A partnership is where two or more individuals formally agree to do business together. Partnerships are very easy to form, and the income earned from the business is filed on the individual partners’ tax returns. As with a sole proprietorship, you pay no corporate income tax and avoid double taxation.
However, as with a sole proprietorship, there are risks involved. Partners are personally legally liable for not only their actions, but the actions of all general partners. For example, if your partner takes on a business loan, you are also responsible in seeing that it is paid back.
Corporations and Limited Liability Businesses
There are several types of corporations and limited liability business structures that can be used to avoid some or all of the business’ liability undertaken with a sole proprietorship or partnership.
In this business structure, you pool your money together with other shareholders and are given stock in the newly formed business. A C Corporation is viewed as a completely separate tax entity in the Internal Revenue Service’s eyes, so your business can take tax deductions just as an individual would. This also means your profits will be taxed twice: once at the corporate income tax level, and then again when the corporation pays you via salary, bonuses, or dividends. Since the C Corporation is a separate entity, your personal liability is limited.
An S Corporation is a legal entity formed just like a C Corporation with the added bonus that income flows directly to your personal income taxes through what is called “pass through” taxation. There is no double taxation. This structure is especially nice because your liability is limited to that of a regular shareholder, but you only pay tax once.

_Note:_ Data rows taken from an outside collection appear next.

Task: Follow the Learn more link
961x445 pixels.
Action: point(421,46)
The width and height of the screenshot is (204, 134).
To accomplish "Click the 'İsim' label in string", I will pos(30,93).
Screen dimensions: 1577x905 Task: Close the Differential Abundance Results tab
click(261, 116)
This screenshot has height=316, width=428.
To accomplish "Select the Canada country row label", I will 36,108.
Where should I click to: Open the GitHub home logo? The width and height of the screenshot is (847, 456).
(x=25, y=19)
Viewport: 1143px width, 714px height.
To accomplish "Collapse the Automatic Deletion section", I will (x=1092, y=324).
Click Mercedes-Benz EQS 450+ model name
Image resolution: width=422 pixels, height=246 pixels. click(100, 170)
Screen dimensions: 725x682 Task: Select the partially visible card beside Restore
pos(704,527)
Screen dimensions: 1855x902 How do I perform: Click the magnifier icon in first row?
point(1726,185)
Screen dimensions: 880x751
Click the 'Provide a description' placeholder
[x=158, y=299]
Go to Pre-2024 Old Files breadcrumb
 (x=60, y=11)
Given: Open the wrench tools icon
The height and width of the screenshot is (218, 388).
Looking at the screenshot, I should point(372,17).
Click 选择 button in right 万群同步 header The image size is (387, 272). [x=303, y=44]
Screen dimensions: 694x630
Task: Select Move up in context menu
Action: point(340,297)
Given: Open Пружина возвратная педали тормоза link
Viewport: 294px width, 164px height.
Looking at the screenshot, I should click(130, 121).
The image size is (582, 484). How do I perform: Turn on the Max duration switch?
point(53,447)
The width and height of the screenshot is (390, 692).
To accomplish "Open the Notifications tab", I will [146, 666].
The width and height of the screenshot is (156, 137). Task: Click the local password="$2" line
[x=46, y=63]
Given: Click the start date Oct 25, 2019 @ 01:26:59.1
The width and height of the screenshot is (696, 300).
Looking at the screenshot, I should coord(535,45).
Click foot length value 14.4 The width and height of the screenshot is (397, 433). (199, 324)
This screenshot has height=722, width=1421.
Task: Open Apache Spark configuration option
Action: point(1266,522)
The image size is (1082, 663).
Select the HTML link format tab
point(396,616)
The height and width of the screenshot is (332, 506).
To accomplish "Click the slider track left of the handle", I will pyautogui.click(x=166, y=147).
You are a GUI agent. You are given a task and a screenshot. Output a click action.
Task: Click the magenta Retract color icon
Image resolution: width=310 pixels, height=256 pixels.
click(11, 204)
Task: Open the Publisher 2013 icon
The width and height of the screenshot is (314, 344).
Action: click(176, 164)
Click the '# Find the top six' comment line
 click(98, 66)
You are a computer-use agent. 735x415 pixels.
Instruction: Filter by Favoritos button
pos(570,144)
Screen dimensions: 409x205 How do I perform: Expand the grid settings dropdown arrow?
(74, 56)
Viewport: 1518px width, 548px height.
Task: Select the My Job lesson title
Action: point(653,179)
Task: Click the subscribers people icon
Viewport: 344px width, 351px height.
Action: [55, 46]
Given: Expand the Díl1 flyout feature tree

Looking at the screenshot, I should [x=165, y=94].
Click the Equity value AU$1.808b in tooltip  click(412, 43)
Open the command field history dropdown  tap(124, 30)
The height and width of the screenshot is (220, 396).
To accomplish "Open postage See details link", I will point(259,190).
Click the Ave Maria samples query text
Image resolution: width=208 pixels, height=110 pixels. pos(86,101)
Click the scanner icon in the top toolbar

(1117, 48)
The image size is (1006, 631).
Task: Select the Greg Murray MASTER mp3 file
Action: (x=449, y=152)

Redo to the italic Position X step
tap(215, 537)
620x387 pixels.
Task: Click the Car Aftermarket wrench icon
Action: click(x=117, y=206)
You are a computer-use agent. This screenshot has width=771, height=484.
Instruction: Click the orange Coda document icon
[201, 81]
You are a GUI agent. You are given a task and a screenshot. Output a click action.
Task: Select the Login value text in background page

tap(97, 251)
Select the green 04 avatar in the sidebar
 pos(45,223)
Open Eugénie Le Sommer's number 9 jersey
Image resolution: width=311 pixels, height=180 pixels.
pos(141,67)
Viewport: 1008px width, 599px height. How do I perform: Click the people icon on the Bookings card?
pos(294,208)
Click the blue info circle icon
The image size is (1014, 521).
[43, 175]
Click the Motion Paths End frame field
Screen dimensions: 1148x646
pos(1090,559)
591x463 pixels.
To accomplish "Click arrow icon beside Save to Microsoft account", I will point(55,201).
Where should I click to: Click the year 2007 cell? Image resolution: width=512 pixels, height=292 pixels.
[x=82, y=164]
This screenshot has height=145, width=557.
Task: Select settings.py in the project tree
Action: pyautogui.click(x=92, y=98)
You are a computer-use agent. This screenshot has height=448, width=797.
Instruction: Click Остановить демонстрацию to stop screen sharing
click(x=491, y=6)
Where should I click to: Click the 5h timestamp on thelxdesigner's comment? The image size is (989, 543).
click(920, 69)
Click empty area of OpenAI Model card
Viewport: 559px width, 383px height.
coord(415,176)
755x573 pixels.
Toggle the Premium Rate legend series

Limited Liability Corporation (LLC)
An LLC is a state allowed business structure that mixes the benefits of sole proprietorships and corporations while removing some of the disadvantages. Owners of LLCs are referred to as members. There can be any number of members, but there is always a a managing member who is in charge of daily operations for the business. All members are not personally responsible for judgments made against the company, and taxes pass through to their personal income taxes. There is also a lot less paperwork for an LLC compared to a C corporation or S Corporation. You are also not required to have a shareholders meeting every year, nor a board of directors.
A limited partnership is an interesting twist on the partnership model. If you try to form a business as a partnership you will find it hard to raise capital due to the risks involved, with all partners being liable for one partner’s actions. A limited partnership aims to avoid this scenario by having two types of partners: general and limited. General partners are the ones involved in the day to day operations of the company, and still share all of the liability of all general partner’s actions. Limited partners are essentially passive investors, be it angel investors, venture capitalists, or friends and family, who contribute funds and are paid profits, but cannot participate in the management of the business.
When selecting a business structure, limiting your liability should be one of your first priorities. Choosing more liability for ease of set up can be dangerous. Even if you play things very safe and are confident in your future performance, there is still a chance you make a mistake along the way that could cost you your home. But time and effort involved in setting up a business structure with less liability can be costly, as well. Get specific advice from your lawyer, CPA, and the Small Business Administration before moving forward. Make the right decision the first time so you can concentrate on growing your business in the long term.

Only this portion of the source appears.